Autre paradoxe apparent,
l'eau - dont on croit savoir qu'elle est peu propice à la
respiration - a été le lieu des transformations qui mèneront à
reprendre son souffle, et à laisser apparaître le langage sous
formes "des
choses dont on ne sait pas parler"
et au morcellement, ou plutôt à la multiplication des corps.
L'évolution, dont le drame se rejoue dans la néoténie, a laissé
des traces, mais laisse naître - dans la surprise - la parole du
poète, de l'enfant.
Le
corps se morcelle dès qu'il peut être nommé, désuni et réuni par
les mots qui échouent pourtant à tout dire et à contenir.

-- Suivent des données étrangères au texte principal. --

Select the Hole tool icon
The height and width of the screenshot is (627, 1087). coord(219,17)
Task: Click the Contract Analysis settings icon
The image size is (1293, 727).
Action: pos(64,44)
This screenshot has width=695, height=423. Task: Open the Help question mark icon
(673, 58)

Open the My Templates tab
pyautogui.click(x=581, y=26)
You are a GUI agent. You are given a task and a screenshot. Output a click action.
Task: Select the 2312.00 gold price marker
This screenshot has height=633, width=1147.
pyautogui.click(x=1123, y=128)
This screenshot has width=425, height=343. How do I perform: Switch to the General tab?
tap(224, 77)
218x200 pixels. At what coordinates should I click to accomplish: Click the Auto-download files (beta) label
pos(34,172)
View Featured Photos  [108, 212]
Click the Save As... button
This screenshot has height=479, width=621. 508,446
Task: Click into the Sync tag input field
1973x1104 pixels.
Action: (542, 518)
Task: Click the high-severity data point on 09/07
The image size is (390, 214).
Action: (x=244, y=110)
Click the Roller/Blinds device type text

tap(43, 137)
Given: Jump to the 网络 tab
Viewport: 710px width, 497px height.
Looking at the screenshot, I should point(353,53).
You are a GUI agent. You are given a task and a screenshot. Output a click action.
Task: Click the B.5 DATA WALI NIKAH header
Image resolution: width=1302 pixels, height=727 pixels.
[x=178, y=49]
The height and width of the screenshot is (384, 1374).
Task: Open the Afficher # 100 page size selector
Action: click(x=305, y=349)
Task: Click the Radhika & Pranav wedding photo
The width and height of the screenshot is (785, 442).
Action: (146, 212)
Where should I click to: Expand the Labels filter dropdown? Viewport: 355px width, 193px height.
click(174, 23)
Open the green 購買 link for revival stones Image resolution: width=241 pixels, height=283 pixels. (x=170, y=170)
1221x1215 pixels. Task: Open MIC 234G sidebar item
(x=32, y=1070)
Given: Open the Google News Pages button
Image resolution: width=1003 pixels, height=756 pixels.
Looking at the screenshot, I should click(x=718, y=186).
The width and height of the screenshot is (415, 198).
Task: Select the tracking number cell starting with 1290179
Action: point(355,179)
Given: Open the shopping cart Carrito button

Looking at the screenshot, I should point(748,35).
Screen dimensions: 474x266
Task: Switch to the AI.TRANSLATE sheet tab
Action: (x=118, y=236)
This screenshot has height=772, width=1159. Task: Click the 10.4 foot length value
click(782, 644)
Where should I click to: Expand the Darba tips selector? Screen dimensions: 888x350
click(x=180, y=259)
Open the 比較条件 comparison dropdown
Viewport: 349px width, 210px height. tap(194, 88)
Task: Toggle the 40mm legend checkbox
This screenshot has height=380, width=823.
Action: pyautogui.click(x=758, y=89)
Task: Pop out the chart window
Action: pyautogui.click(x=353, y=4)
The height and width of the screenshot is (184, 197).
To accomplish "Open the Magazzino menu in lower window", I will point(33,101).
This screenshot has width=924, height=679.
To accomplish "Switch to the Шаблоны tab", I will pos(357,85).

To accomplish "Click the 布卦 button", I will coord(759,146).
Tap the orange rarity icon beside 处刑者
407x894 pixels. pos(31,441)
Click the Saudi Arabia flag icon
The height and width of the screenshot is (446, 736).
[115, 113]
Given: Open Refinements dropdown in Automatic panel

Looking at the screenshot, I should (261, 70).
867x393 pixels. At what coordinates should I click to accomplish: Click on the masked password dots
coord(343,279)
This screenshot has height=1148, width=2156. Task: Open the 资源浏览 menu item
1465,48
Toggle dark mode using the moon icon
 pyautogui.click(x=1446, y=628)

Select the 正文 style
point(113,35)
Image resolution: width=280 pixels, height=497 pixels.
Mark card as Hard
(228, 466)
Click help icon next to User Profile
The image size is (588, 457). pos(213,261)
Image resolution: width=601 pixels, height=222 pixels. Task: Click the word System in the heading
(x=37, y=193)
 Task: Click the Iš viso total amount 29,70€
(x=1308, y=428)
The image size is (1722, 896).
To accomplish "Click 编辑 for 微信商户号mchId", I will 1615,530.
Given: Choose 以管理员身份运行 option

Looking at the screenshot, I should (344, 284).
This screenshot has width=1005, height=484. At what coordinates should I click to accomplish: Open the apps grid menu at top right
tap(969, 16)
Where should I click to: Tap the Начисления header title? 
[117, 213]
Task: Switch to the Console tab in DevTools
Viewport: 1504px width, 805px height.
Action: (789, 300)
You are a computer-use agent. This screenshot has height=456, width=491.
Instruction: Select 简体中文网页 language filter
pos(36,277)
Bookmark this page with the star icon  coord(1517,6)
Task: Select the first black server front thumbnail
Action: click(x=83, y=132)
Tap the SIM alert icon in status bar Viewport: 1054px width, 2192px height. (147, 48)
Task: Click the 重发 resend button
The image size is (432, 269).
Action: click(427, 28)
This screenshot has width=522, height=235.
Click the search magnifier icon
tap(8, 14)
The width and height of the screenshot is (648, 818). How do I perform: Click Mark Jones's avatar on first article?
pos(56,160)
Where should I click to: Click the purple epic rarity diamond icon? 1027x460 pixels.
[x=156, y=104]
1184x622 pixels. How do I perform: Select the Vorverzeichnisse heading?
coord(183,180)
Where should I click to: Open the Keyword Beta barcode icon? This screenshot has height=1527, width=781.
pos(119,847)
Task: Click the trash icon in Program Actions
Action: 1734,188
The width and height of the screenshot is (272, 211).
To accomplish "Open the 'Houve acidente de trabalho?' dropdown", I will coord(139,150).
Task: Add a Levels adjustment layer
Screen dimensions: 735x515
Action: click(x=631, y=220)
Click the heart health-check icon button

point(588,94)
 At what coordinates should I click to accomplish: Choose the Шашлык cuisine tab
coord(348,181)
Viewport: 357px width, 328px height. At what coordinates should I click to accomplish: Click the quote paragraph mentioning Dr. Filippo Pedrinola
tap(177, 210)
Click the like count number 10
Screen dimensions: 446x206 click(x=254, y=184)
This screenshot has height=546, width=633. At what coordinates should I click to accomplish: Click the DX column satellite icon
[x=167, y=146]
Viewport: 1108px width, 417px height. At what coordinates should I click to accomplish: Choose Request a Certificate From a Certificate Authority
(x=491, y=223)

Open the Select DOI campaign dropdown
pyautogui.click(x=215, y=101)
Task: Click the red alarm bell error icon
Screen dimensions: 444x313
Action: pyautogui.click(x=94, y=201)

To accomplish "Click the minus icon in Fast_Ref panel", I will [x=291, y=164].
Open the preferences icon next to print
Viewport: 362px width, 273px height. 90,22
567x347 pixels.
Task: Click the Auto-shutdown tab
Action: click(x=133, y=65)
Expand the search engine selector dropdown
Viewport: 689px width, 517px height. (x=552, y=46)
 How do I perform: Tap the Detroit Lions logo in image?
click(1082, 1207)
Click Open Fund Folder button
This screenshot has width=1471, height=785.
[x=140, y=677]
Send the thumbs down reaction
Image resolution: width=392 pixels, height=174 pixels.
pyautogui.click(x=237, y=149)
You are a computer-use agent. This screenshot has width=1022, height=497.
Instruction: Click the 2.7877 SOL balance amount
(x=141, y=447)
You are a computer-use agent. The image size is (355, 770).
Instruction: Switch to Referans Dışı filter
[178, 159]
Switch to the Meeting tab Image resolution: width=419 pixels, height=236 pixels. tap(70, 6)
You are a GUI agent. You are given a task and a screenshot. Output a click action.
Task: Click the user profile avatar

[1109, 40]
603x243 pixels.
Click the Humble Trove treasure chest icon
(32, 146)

Après
être sorti de l’eau, il peut même développer l’idée très
bachelardienne de l’incorporation à la terre ou à la forêt,
voire au feu et à la nuit.
Le
poète se tourne alors vers l'étendue et vers le lien à l'autre
pour décider, prendre conscience, admirer, épuiser, respirer.
L'étonnement de pouvoir nommer le monde implique de se poser la
question du "comment
dire",
et de prendre conscience des insuffisances du langage, qui reste un
code, une convention.
Mais,
malgré tout, la respiration devenant langagière, le poème peut
alors chanter le feu et l'attente, la nuit et la vie quotidienne et
retrouver les questions de l'enfance : "Est-ce
que la mer déborde quand il pleut ?"
pour mieux poser des questions de poète et faire face au réel.
On
a peur, on a froid et on est fatigué, mais il y a le langage, les
mots du poème pour résister, comprendre, prendre ensemble, laisser
place à l'imprévu : "on
est sorti de terre à peine vivant / on ne veut pas y retourner avant
de s'être mordu la langue".
C'est
bien le langage - outil imparfait - dans sa capacité à nous relier
aux autres et à organiser la respiration, qui vient nous sauver.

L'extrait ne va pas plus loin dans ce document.